As ações também questionaram a falta de filiação partidária (1), desrespeito do partido à cota mínima de 30% reservada a cada sexo (2) e suspensão de direitos políticos (1).
Ficha Limpa
Quanto à Lei de Ficha Limpa, três candidatos foram considerados “fichas-sujas” para Eleições 2014. Um por ter as contas rejeitas pelo Tribunal de Contas da União (TCU), outro por ter sido destituído de cargo público após Procedimento Administrativo Disciplinar e outro por ter o cargo cassado pela Câmara Municipal.
Os candidatos que tiveram seus pedidos de candidatura impugnados têm sete dias para se defender perante a Justiça Eleitoral. Enquanto as candidaturas não forem definitivamente indeferidas pela Justiça, os candidatos seguem na disputa e podem realizar campanha eleitoral.
PRE
O Ministério Público Eleitoral atua perante o judiciário para garantir lisura e igualdade nas eleições.

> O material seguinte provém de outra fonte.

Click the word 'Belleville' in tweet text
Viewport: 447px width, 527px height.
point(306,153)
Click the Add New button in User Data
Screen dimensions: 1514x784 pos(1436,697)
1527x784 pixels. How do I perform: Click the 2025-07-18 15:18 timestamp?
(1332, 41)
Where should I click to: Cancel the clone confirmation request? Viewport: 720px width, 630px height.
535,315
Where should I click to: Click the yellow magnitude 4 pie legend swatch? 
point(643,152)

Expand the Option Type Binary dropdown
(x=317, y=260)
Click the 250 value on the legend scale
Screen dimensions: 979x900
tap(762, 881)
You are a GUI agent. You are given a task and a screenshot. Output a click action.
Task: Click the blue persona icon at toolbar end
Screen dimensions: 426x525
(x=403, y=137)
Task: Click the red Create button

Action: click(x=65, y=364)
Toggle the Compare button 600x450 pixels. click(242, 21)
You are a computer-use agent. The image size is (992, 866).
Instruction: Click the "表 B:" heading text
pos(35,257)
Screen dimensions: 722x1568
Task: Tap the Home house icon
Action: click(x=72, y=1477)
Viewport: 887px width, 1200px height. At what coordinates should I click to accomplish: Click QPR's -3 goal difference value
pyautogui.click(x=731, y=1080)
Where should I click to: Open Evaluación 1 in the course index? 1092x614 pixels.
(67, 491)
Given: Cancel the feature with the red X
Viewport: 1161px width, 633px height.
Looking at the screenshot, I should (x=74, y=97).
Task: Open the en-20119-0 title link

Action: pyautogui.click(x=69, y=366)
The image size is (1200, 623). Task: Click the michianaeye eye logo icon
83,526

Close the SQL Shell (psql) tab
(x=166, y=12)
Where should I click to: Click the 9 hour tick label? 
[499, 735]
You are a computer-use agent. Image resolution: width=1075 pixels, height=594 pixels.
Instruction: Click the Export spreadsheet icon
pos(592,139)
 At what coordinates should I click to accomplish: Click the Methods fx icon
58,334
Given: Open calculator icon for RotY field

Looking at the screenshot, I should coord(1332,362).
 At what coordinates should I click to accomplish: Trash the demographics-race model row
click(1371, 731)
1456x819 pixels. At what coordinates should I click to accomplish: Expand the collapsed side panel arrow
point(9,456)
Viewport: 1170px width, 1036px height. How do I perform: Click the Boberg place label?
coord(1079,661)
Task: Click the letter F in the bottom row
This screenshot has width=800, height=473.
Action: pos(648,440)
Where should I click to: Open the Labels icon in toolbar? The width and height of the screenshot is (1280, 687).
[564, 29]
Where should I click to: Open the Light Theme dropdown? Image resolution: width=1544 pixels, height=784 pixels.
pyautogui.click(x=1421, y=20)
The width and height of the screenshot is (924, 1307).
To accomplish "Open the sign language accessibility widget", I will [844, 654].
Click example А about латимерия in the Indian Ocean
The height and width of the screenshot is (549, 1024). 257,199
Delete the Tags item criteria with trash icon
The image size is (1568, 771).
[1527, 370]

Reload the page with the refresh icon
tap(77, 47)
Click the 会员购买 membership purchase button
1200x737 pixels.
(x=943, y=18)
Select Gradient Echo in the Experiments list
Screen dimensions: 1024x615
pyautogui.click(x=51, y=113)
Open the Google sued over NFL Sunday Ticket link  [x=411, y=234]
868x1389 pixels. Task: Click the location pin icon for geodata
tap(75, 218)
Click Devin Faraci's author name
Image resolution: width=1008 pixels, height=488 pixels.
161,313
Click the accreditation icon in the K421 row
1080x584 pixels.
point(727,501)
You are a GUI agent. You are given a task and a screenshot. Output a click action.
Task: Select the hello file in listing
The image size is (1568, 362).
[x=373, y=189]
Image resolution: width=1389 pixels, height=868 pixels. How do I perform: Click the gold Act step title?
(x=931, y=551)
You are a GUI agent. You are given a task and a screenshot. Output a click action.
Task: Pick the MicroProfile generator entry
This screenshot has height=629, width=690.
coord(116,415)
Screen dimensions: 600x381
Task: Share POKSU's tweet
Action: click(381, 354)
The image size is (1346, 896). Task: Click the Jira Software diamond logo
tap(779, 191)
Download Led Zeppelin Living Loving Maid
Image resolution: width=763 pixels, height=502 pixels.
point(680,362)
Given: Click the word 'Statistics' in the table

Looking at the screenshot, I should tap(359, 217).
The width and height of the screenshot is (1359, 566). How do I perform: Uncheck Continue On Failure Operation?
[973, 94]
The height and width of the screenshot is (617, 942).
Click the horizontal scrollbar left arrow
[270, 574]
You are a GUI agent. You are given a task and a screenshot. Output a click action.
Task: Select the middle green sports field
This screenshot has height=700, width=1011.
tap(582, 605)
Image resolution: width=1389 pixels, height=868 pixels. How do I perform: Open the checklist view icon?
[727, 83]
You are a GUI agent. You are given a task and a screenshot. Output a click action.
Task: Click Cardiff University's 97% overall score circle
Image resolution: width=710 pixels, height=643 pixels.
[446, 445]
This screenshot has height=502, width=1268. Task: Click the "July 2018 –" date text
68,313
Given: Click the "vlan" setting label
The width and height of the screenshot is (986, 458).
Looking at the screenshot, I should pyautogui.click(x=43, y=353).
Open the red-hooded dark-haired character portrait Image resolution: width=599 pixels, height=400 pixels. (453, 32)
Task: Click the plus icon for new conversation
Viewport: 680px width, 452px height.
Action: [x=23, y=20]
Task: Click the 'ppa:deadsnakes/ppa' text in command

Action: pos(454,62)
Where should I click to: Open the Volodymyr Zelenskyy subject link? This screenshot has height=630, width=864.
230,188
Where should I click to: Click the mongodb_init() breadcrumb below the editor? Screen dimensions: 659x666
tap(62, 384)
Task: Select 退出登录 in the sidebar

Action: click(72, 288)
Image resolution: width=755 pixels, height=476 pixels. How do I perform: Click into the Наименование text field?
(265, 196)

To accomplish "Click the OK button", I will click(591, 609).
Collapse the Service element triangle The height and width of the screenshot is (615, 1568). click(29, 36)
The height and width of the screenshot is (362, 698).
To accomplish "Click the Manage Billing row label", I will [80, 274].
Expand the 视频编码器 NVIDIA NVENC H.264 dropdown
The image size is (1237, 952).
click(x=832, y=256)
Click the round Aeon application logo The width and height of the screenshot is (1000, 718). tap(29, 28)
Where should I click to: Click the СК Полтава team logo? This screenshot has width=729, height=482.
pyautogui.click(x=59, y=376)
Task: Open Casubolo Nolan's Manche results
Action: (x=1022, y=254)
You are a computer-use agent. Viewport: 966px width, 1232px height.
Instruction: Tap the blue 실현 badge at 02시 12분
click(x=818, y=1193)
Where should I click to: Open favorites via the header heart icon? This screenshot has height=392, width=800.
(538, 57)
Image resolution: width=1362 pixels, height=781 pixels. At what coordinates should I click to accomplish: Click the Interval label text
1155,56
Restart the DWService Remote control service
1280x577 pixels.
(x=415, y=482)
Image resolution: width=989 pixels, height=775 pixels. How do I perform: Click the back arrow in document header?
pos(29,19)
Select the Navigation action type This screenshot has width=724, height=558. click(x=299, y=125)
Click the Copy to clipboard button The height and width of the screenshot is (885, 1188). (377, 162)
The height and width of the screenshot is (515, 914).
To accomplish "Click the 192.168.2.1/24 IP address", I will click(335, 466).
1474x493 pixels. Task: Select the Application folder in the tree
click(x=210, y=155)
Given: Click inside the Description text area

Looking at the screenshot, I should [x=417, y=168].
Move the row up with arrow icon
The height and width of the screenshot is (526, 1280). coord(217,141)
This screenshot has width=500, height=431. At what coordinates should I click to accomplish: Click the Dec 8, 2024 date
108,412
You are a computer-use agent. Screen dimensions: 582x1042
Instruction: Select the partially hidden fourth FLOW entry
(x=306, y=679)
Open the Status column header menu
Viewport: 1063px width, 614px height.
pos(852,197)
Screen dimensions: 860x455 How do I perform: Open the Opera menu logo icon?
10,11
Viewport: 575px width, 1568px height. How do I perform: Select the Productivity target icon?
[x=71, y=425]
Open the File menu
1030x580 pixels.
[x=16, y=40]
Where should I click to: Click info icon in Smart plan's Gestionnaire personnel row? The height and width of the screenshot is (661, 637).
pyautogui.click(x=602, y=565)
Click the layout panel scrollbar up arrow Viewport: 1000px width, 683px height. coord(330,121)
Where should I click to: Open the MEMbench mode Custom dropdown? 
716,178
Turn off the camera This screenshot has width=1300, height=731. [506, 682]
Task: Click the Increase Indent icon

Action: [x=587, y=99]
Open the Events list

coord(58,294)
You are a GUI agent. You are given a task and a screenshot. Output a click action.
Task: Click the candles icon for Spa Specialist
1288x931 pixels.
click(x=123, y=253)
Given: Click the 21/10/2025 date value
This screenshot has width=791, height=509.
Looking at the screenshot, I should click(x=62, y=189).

Ao contrário de outros órgãos ministeriais, o MPE não possui estrutura própria, mas uma composição mista. No estado, promotores eleitorais (membros do MP Estadual) e o procurador regional eleitoral (integrante do MP Federal) fiscalizam as eleições.
Em 2014, a eleição é chamada de geral, já que os cargos são definidos com voto dos cidadãos de todo o estado, como é o caso de governador, deputado e senador. Como as demandas devem ser ajuizadas direto no TRE, quem comanda os trabalhos é a Procuradoria Regional Eleitoral.
Os candidatos que tiveram parecer pela impugnação têm sete dias para a defesa. Depois, a decisão final caberá à Justiça Eleitoral.